がんの地域連携クリニカルパス(以下、地域連携パス)とは、がん診療連携拠点病院と地域の医療機関等との間でかわされる各々の役割分担や医療者用地域連携診療計画表及び患者用診療計画表から構成されるがん患者に対する一連の診療全体の流れを体系化したものをいいます。

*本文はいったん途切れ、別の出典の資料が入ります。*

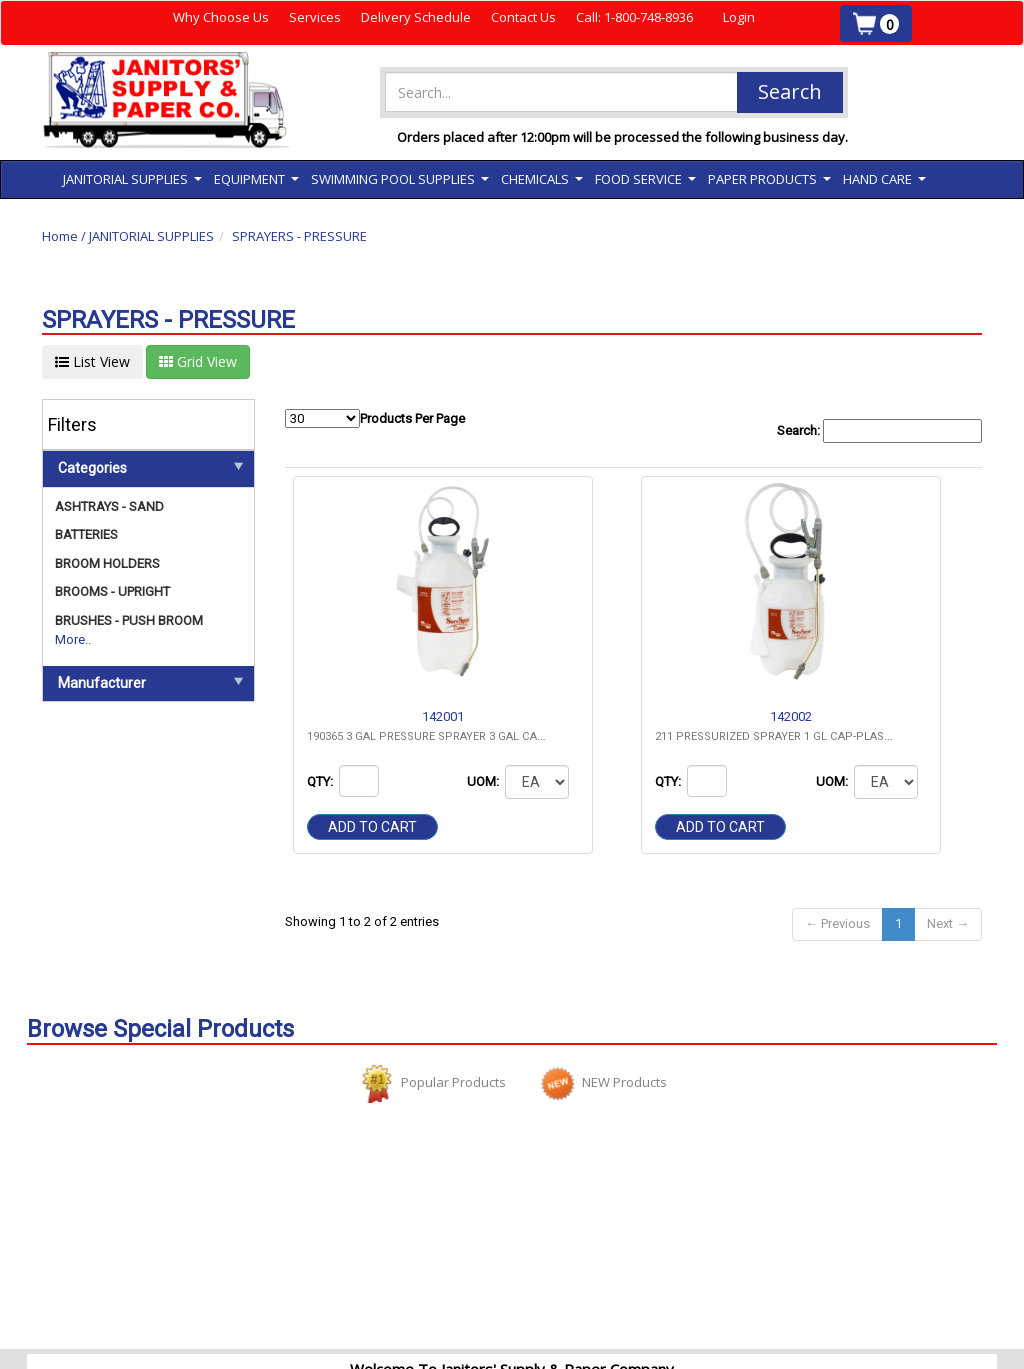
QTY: (321, 781)
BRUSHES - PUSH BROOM (129, 620)
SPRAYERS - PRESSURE (299, 236)
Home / (65, 236)
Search (790, 91)
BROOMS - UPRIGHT (112, 591)
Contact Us (523, 17)
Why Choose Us (221, 17)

兵庫県医師会および兵庫県内のがん診療連携拠点病院などにより構成されている兵庫県がん診療連携協議会では、平成21年に地域連携パスに関するワーキンググループを立ち上げモデル案を作成し、さらに患者会での意見なども参考にして、県内において共通して利用していただけるように、5大がん(胃がん・大腸がん・肺がん・乳がん・肝臓がん)の地域連携パス(兵庫県統一版)を平成22年10月に策定しました。また、平成24年度には前立腺がんと子宮体がんの地域連携パスが追加となりました。そして、平成28年度にはこれまでの地域連携パスの問題点の見直しと修正が行われ、さらに平成30年度からは大腸がんESDの地域連携パスが加わりました。
地域連携パスを活用することで、地域のかかりつけ医(連携医)とがん診療連携拠点病院とが協力して情報交換・共有を行い、患者さんの視点に立った、安心で質の高い医療を提供・継続する体制を構築することができます。また、患者さんにとっては、病院での長い待ち時間や通院時間の短縮などの負担軽減、ご自身の治療計画や病状・経過の把握、さらにかかりつけ医の手厚い診療による不安の解消といった利点にもつながります。
がんの地域医療連携の推進についてのご理解・ご協力と、地域連携パスへのご参加をよろしくお願い申し上げます。